Stored data
□ □ □ □ □ □ □

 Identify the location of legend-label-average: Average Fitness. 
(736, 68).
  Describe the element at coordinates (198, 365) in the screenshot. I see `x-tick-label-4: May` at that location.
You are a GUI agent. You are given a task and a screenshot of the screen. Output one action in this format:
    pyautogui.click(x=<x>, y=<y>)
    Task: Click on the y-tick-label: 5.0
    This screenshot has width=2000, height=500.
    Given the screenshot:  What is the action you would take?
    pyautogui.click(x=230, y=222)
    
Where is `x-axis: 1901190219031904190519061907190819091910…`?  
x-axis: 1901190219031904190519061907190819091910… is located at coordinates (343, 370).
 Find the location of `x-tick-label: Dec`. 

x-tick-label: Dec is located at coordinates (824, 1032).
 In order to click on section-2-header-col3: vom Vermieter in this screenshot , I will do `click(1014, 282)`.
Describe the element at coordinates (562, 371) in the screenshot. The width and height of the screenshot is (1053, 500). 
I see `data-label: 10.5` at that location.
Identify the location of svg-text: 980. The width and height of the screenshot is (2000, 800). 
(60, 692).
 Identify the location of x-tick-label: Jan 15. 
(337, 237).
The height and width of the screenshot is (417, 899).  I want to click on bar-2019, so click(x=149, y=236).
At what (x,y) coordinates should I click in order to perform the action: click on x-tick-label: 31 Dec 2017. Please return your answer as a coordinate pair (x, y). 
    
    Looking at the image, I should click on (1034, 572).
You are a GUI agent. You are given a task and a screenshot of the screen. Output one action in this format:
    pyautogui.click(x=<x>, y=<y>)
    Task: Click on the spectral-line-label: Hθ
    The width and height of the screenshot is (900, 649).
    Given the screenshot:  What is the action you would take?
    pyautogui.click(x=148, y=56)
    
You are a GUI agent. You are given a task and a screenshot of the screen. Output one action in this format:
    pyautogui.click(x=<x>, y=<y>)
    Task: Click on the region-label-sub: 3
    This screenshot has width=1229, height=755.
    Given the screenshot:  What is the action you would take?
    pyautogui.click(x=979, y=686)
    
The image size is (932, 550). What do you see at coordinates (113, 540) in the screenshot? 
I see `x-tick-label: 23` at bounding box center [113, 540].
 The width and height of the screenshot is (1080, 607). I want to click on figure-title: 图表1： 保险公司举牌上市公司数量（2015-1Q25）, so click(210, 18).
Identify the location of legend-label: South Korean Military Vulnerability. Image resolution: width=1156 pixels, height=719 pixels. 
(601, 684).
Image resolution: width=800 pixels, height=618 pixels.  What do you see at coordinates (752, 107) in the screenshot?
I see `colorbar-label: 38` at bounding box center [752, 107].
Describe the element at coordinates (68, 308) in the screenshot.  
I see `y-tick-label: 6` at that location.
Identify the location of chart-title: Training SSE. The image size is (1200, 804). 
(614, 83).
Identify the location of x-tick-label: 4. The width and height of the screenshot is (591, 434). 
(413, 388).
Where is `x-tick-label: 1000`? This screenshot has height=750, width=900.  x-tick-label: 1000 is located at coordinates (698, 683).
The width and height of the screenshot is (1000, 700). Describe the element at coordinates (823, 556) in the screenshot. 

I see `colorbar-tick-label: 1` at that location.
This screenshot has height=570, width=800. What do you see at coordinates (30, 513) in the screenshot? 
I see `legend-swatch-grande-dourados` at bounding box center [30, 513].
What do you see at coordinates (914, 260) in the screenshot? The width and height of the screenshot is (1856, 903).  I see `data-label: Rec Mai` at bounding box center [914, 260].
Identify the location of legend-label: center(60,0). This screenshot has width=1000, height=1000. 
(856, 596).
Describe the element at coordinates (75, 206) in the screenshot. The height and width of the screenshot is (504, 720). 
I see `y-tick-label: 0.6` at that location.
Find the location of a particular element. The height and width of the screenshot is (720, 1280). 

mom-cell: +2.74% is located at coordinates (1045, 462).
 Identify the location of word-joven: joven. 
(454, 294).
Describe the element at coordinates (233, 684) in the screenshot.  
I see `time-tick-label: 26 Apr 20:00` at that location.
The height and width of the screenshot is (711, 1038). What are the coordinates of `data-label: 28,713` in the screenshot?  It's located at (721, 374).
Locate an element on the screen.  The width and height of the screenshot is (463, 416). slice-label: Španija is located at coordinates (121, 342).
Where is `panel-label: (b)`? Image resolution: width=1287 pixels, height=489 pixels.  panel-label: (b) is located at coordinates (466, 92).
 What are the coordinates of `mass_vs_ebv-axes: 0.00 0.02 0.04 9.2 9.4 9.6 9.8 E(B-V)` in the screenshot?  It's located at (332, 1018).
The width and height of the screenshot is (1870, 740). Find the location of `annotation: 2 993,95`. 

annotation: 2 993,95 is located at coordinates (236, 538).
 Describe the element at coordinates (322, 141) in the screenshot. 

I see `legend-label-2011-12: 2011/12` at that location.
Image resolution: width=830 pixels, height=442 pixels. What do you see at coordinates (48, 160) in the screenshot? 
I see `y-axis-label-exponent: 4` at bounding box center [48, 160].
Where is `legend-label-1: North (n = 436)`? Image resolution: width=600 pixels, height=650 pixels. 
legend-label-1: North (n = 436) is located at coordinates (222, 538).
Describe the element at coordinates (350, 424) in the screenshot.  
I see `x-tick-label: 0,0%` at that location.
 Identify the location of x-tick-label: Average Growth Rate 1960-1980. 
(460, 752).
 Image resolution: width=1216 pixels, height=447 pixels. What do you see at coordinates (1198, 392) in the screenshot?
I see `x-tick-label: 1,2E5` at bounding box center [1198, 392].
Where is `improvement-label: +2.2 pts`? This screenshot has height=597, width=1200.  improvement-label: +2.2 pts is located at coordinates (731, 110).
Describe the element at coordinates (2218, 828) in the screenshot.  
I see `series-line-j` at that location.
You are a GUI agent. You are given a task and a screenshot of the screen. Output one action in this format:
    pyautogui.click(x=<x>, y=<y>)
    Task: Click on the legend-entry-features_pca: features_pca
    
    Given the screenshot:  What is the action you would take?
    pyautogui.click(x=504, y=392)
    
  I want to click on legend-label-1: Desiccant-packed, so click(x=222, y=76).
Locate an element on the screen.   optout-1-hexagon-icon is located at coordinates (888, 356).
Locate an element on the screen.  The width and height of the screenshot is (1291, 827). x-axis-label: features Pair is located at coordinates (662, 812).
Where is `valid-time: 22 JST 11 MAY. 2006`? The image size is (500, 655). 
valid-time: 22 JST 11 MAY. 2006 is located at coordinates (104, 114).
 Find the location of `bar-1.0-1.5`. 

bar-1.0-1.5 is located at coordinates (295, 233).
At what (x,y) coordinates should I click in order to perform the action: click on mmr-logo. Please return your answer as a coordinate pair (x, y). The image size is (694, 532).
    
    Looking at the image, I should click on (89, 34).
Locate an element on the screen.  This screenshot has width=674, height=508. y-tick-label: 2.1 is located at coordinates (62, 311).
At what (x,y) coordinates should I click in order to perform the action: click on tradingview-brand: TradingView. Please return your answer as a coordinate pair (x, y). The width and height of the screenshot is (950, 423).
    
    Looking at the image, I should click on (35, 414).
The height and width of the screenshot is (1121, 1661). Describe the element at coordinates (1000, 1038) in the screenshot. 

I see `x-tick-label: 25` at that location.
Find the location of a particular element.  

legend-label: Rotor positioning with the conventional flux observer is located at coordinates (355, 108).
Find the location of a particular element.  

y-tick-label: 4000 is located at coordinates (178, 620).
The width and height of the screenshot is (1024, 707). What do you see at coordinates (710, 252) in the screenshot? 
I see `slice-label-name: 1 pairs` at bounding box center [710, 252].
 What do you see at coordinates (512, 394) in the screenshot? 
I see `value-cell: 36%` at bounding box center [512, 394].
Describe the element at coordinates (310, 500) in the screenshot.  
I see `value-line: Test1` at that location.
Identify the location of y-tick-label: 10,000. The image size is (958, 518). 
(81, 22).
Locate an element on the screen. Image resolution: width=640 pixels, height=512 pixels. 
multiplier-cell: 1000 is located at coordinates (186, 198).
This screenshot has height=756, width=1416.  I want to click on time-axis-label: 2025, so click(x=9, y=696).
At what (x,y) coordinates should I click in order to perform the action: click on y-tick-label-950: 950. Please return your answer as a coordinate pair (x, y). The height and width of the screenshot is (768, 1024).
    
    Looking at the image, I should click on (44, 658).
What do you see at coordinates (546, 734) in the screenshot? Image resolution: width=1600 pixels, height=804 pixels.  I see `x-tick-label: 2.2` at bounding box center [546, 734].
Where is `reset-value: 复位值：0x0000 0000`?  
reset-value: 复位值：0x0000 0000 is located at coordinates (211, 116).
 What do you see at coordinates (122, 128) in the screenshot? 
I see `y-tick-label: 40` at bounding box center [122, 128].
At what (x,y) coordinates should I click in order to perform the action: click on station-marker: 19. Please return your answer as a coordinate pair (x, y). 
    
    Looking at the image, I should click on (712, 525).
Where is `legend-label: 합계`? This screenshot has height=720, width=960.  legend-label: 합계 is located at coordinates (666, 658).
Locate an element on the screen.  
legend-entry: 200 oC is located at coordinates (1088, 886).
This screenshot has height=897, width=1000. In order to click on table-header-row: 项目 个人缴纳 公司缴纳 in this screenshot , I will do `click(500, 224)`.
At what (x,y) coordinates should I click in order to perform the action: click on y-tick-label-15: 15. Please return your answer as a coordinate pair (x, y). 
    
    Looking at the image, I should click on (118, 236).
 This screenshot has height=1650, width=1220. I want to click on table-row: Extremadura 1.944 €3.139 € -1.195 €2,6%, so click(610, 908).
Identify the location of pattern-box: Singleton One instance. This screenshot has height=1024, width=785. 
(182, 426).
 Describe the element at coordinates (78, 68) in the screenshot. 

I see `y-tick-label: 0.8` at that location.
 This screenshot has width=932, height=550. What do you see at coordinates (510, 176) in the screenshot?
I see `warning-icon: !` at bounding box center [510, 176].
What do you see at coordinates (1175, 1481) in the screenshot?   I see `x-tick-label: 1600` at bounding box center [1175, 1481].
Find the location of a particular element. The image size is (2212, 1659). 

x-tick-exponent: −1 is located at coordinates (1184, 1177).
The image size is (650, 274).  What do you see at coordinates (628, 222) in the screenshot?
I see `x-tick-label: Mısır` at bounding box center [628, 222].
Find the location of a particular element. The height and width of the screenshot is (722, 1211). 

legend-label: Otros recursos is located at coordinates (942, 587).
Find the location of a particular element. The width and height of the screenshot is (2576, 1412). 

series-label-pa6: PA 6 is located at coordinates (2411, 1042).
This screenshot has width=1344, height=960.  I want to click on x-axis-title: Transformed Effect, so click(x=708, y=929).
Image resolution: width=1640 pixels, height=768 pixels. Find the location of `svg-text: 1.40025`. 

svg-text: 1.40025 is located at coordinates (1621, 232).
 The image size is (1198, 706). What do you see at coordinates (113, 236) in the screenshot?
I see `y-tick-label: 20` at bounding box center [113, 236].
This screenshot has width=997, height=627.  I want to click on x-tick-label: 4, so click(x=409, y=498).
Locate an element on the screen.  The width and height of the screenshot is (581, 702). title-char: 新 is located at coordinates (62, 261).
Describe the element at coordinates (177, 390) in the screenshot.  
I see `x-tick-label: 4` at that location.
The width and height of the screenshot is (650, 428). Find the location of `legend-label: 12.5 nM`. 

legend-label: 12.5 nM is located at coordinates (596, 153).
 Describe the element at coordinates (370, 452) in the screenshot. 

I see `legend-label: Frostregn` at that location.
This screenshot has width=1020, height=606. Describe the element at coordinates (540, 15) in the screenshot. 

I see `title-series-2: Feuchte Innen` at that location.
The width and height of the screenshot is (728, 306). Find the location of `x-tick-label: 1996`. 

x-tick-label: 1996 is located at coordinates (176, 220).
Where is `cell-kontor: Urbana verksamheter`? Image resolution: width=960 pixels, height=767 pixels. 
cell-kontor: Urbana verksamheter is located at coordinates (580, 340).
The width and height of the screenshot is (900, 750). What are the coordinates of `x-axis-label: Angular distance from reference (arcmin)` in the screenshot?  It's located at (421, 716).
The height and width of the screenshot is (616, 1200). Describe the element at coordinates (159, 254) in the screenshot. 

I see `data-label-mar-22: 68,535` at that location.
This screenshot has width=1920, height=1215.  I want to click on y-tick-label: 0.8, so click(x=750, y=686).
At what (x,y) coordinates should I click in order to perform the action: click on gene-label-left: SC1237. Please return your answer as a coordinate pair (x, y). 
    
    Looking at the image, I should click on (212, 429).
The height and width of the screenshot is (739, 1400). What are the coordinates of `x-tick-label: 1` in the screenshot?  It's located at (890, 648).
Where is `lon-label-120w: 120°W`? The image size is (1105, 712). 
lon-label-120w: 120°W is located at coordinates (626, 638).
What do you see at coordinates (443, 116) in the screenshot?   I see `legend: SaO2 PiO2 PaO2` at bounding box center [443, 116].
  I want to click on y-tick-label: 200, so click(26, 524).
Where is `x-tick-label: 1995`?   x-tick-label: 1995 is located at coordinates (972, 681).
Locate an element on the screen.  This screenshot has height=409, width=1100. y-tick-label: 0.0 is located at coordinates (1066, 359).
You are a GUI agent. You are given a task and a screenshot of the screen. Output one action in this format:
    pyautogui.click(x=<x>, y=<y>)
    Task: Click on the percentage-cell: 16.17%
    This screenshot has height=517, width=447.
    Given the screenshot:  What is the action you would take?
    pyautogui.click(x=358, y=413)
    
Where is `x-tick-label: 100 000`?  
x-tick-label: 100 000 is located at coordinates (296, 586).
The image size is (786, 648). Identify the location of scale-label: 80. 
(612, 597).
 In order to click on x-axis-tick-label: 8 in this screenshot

□ □ □ □ □ □ □

Please edit the data that opens with the line containing "This screenshot has height=570, width=800." and closes with the line containing "(856, 596).", changing "coordinates" to "position" and leaving everything else the same.

» **Answer section**:
This screenshot has height=570, width=800. What do you see at position (30, 513) in the screenshot? 
I see `legend-swatch-grande-dourados` at bounding box center [30, 513].
What do you see at position (914, 260) in the screenshot? The width and height of the screenshot is (1856, 903).  I see `data-label: Rec Mai` at bounding box center [914, 260].
Identify the location of legend-label: center(60,0). This screenshot has width=1000, height=1000. 
(856, 596).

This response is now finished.